Peebles considers the heart of the theoretical underpinning to the ΛCDM to be Einstein’s theory of general relativity and spends substantial space discussing the establishment of that theory. He claims that there were no precision tests of it until the 1960s. If you believe, as I do, that a test with about 1% accuracy qualifies as precise, then that last characterization is incorrect. The very first test, which Einstein applied himself immediately upon completing his theory, was to compare its prediction of the perihelion position of the planet Mercury with the extra observed advance of 43 arcseconds per century that Isaac Newton’s theory of gravitation could not account for. Einstein’s theory passed that test with flying colors: Its prediction for the value was within about 1% of the observed advance, a limit set by the accuracy then achievable with the relevant measurements.

The book also discusses the possible future of the ΛCDM theory. Peebles expects the search for improvements in it to more likely end in exhaustion than in major changes.

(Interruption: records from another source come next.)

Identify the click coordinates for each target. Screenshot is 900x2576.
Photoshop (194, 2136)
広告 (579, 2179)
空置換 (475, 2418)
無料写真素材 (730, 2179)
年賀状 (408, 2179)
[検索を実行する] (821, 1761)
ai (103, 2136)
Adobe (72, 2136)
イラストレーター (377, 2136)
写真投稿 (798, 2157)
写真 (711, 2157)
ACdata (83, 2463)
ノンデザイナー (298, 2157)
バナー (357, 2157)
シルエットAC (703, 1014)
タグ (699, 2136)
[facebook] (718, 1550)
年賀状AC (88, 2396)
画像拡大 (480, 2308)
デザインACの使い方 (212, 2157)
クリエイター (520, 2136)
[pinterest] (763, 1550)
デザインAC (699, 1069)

He makes the point that the search for a fundamental basis for more complicated observed phenomena will continue in the future as long as society continues to support such endeavors. He further predicts that all who investigate the cosmos will arrive at the same result—an assumption, he states, that has not been challenged by any contrary evidence in at least the last century. In science, he stresses—and almost all scientists agree—we cannot prove our theories of the universe; we can only disprove them when their predictions do not agree with our measurements or observations. Peebles also mentions several times that theories in our physical-science armamentarium are incomplete. He doesn’t, however, seem to discuss what would make a theory complete.

In concluding, I think that there are likely no more than a few educated people worldwide who wouldn’t learn from Peebles’s book. A physicist who wishes to learn the whole truth about our current knowledge of physical cosmology could accomplish that goal by reading this book and simultaneously learn a lot about related philosophy and sociology.